# Start of MATERIALS PROVIDED

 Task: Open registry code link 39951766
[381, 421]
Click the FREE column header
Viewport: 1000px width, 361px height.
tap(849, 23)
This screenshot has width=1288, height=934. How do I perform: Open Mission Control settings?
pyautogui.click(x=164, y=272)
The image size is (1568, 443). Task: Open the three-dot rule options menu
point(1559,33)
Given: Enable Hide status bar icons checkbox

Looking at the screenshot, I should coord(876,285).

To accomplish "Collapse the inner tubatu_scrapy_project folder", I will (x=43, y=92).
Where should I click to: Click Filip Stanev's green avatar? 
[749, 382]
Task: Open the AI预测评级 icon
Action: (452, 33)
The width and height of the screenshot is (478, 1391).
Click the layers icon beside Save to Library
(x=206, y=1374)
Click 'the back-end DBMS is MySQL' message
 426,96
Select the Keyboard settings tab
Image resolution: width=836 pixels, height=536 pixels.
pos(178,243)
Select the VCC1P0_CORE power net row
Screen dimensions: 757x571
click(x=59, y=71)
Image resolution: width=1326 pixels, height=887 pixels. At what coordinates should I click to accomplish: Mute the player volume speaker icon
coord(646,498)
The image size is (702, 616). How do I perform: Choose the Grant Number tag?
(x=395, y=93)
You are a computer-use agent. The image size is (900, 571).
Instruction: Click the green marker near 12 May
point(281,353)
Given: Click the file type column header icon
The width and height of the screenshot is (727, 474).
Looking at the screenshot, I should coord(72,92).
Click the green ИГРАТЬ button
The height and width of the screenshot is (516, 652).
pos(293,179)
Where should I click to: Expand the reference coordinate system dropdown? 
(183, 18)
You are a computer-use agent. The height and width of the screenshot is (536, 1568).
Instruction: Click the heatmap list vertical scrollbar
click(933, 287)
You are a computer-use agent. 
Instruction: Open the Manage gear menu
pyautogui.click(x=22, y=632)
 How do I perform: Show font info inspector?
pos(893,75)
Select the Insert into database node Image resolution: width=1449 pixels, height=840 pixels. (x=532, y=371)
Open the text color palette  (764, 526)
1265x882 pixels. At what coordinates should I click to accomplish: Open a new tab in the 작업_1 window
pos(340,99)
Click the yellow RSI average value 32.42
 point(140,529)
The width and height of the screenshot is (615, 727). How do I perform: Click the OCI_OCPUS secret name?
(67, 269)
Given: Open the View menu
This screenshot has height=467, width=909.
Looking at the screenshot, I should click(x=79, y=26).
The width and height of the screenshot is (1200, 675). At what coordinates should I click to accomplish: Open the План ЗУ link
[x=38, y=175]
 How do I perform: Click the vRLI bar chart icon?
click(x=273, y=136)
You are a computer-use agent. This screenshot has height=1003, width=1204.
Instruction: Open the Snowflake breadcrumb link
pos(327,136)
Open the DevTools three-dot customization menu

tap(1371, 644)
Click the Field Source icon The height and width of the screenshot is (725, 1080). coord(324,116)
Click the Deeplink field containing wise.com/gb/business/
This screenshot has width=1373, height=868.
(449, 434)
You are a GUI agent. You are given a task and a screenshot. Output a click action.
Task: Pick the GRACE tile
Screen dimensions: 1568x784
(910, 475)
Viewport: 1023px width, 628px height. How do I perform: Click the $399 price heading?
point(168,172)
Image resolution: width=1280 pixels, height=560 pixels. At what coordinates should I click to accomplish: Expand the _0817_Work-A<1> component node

# End of MATERIALS PROVIDED

STATED PROBLEM:
Print every one of the entries above again, word for word and character for character, in their original order.

TASK OUTPUT:
 Task: Open registry code link 39951766
[381, 421]
Click the FREE column header
Viewport: 1000px width, 361px height.
tap(849, 23)
This screenshot has width=1288, height=934. How do I perform: Open Mission Control settings?
pyautogui.click(x=164, y=272)
The image size is (1568, 443). Task: Open the three-dot rule options menu
point(1559,33)
Given: Enable Hide status bar icons checkbox

Looking at the screenshot, I should coord(876,285).

To accomplish "Collapse the inner tubatu_scrapy_project folder", I will (x=43, y=92).
Where should I click to: Click Filip Stanev's green avatar? 
[749, 382]
Task: Open the AI预测评级 icon
Action: (452, 33)
The width and height of the screenshot is (478, 1391).
Click the layers icon beside Save to Library
(x=206, y=1374)
Click 'the back-end DBMS is MySQL' message
 426,96
Select the Keyboard settings tab
Image resolution: width=836 pixels, height=536 pixels.
pos(178,243)
Select the VCC1P0_CORE power net row
Screen dimensions: 757x571
click(x=59, y=71)
Image resolution: width=1326 pixels, height=887 pixels. At what coordinates should I click to accomplish: Mute the player volume speaker icon
coord(646,498)
The image size is (702, 616). How do I perform: Choose the Grant Number tag?
(x=395, y=93)
You are a computer-use agent. The image size is (900, 571).
Instruction: Click the green marker near 12 May
point(281,353)
Given: Click the file type column header icon
The width and height of the screenshot is (727, 474).
Looking at the screenshot, I should coord(72,92).
Click the green ИГРАТЬ button
The height and width of the screenshot is (516, 652).
pos(293,179)
Where should I click to: Expand the reference coordinate system dropdown? 
(183, 18)
You are a computer-use agent. The height and width of the screenshot is (536, 1568).
Instruction: Click the heatmap list vertical scrollbar
click(933, 287)
You are a computer-use agent. 
Instruction: Open the Manage gear menu
pyautogui.click(x=22, y=632)
 How do I perform: Show font info inspector?
pos(893,75)
Select the Insert into database node Image resolution: width=1449 pixels, height=840 pixels. (x=532, y=371)
Open the text color palette  (764, 526)
1265x882 pixels. At what coordinates should I click to accomplish: Open a new tab in the 작업_1 window
pos(340,99)
Click the yellow RSI average value 32.42
 point(140,529)
The width and height of the screenshot is (615, 727). How do I perform: Click the OCI_OCPUS secret name?
(67, 269)
Given: Open the View menu
This screenshot has height=467, width=909.
Looking at the screenshot, I should click(x=79, y=26).
The width and height of the screenshot is (1200, 675). At what coordinates should I click to accomplish: Open the План ЗУ link
[x=38, y=175]
 How do I perform: Click the vRLI bar chart icon?
click(x=273, y=136)
You are a computer-use agent. This screenshot has height=1003, width=1204.
Instruction: Open the Snowflake breadcrumb link
pos(327,136)
Open the DevTools three-dot customization menu

tap(1371, 644)
Click the Field Source icon The height and width of the screenshot is (725, 1080). coord(324,116)
Click the Deeplink field containing wise.com/gb/business/
This screenshot has width=1373, height=868.
(449, 434)
You are a GUI agent. You are given a task and a screenshot. Output a click action.
Task: Pick the GRACE tile
Screen dimensions: 1568x784
(910, 475)
Viewport: 1023px width, 628px height. How do I perform: Click the $399 price heading?
point(168,172)
Image resolution: width=1280 pixels, height=560 pixels. At what coordinates should I click to accomplish: Expand the _0817_Work-A<1> component node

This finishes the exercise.